Twitter e mídia social são terreno fértil para trapaças com ações

segunda-feira, 11 de março de 2013 10:56 BRT
 

Por Ryan Vlastelica

NOVA YORK (Reuters) - David Einhorn, um operador financeiro conhecido por suas operações futuras a descoberto, recorreu ao Twitter no mês passado para negar que tivesse publicado uma mensagem no serviço de microblogs sobre a Herbalife.

"Aparentemente, tenho um imitador", disse o administrador de fundo de hedge, acrescentando que não tinha planos de publicar "tuítes sobre ações".

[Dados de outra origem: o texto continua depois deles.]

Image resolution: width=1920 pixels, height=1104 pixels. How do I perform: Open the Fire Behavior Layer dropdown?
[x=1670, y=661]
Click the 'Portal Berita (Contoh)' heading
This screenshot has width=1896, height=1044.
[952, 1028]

O que motivou a intervenção de Greenhorn, fundador da Greenhorn Capital, foi uma mensagem publicada na conta @Greenlightcap, agora suspensa, que dizia "O cabo de guerra $HLF será decidido, no fim, por quem tiver mais dinheiro para brincar. Eu não gostaria de estar no lugar de Bill agora #TeamIcahn".

Isso pode ter iludido leitores a imaginar que Einhorn - que usa o Twitter com pouca frequência, na conta @davidin, em geral para comentar sobre pôquer - estava tomando partido na batalha entre dois grandes investidores, Carl Icahn e Bill Ackman, que têm posições opostas na Herbalife.

Einhorn não é o único operador que teve forjada uma presença no Twitter, hoje fonte importante de informações para muitos investidores. No final de janeiro, as ações da Audience e da Sarepta Therapeutics despencaram depois de tuítes supostamente publicados por pesquisadores que acompanham o mercado futuro.

"As manobras de manipular altas e baixas de preços via Twitter são evidentemente algo com que o mercado deve se preocupar, ainda que não passem de uma nova maneira de as pessoas utilizarem truques que vêm sendo usados desde sempre", disse Keith McCullough, presidente-executivo do Hedgeye Risk Management, em New Haven, Connecticut. Ele usa o Twitter e tem mais de 22 mil seguidores.

Em trapaças como essas, usuários anônimos criam contas com nomes parecidos aos de importantes agentes do mercado, divulgam comentários negativos e causam quedas fortes. As vendas que resultam disso demonstram como a difusão de informações via mídia social pode resultar em transações voláteis, e serve de alerta a investidores que operam com base em certas notícias sem verificar plenamente a fonte.

A polícia federal dos Estados Unidos (FBI) monitora o Facebook e o Twitter e informou a Reuters em novembro que a mídia social terá parte importante nas fraudes financeiras. O site da Securities and Exchange Commission (SEC), que regulamenta o mercado de valores mobiliários dos Estados Unidos, traz um alerta quanto ao possível uso de mídia social por trapaceiros para "parecerem legítimos, se esconderem por trás do anonimato e atingirem muitas pessoas a baixo custo".

A Financial Industry Regulatory Authority divulgou normas para o uso de mídia social pelos corretores e operadores financeiros, e requer que mantenham registros de uso.